Start of PROVIDED ENTRIES
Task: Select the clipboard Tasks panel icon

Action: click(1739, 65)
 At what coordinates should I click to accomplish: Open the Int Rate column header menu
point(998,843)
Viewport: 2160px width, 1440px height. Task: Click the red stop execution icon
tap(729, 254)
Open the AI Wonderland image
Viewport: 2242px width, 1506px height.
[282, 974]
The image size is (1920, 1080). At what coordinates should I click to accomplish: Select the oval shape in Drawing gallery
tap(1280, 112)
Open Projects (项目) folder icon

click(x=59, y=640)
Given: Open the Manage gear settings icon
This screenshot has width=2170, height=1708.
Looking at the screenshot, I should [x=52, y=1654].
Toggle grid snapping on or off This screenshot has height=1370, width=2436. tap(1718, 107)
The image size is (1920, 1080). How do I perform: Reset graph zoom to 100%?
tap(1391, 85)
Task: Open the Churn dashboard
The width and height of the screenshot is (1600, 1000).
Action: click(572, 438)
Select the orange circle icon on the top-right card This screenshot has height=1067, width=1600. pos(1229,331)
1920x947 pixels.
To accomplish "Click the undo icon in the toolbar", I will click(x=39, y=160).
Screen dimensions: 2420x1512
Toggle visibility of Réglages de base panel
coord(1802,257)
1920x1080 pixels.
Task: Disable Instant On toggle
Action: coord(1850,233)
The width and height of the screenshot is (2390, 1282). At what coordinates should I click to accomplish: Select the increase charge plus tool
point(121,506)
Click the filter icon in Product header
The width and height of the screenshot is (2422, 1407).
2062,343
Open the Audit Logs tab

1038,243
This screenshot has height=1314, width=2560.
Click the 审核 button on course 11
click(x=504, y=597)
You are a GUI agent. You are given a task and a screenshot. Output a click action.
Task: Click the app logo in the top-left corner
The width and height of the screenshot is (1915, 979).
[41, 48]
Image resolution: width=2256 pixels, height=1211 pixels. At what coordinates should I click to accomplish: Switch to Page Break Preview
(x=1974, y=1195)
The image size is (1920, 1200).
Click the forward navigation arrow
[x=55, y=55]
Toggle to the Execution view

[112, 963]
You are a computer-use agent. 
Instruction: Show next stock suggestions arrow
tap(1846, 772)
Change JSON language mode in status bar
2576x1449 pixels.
End of PROVIDED ENTRIES
• _WORK ITEM_
What the exercise asks for is the listing above, retyped in full.

• _SOLUTION_
Task: Select the clipboard Tasks panel icon

Action: click(1739, 65)
 At what coordinates should I click to accomplish: Open the Int Rate column header menu
point(998,843)
Viewport: 2160px width, 1440px height. Task: Click the red stop execution icon
tap(729, 254)
Open the AI Wonderland image
Viewport: 2242px width, 1506px height.
[282, 974]
The image size is (1920, 1080). At what coordinates should I click to accomplish: Select the oval shape in Drawing gallery
tap(1280, 112)
Open Projects (项目) folder icon

click(x=59, y=640)
Given: Open the Manage gear settings icon
This screenshot has width=2170, height=1708.
Looking at the screenshot, I should [x=52, y=1654].
Toggle grid snapping on or off This screenshot has height=1370, width=2436. tap(1718, 107)
The image size is (1920, 1080). How do I perform: Reset graph zoom to 100%?
tap(1391, 85)
Task: Open the Churn dashboard
The width and height of the screenshot is (1600, 1000).
Action: click(572, 438)
Select the orange circle icon on the top-right card This screenshot has height=1067, width=1600. pos(1229,331)
1920x947 pixels.
To accomplish "Click the undo icon in the toolbar", I will click(x=39, y=160).
Screen dimensions: 2420x1512
Toggle visibility of Réglages de base panel
coord(1802,257)
1920x1080 pixels.
Task: Disable Instant On toggle
Action: coord(1850,233)
The width and height of the screenshot is (2390, 1282). At what coordinates should I click to accomplish: Select the increase charge plus tool
point(121,506)
Click the filter icon in Product header
The width and height of the screenshot is (2422, 1407).
2062,343
Open the Audit Logs tab

1038,243
This screenshot has height=1314, width=2560.
Click the 审核 button on course 11
click(x=504, y=597)
You are a GUI agent. You are given a task and a screenshot. Output a click action.
Task: Click the app logo in the top-left corner
The width and height of the screenshot is (1915, 979).
[41, 48]
Image resolution: width=2256 pixels, height=1211 pixels. At what coordinates should I click to accomplish: Switch to Page Break Preview
(x=1974, y=1195)
The image size is (1920, 1200).
Click the forward navigation arrow
[x=55, y=55]
Toggle to the Execution view

[112, 963]
You are a computer-use agent. 
Instruction: Show next stock suggestions arrow
tap(1846, 772)
Change JSON language mode in status bar
2576x1449 pixels.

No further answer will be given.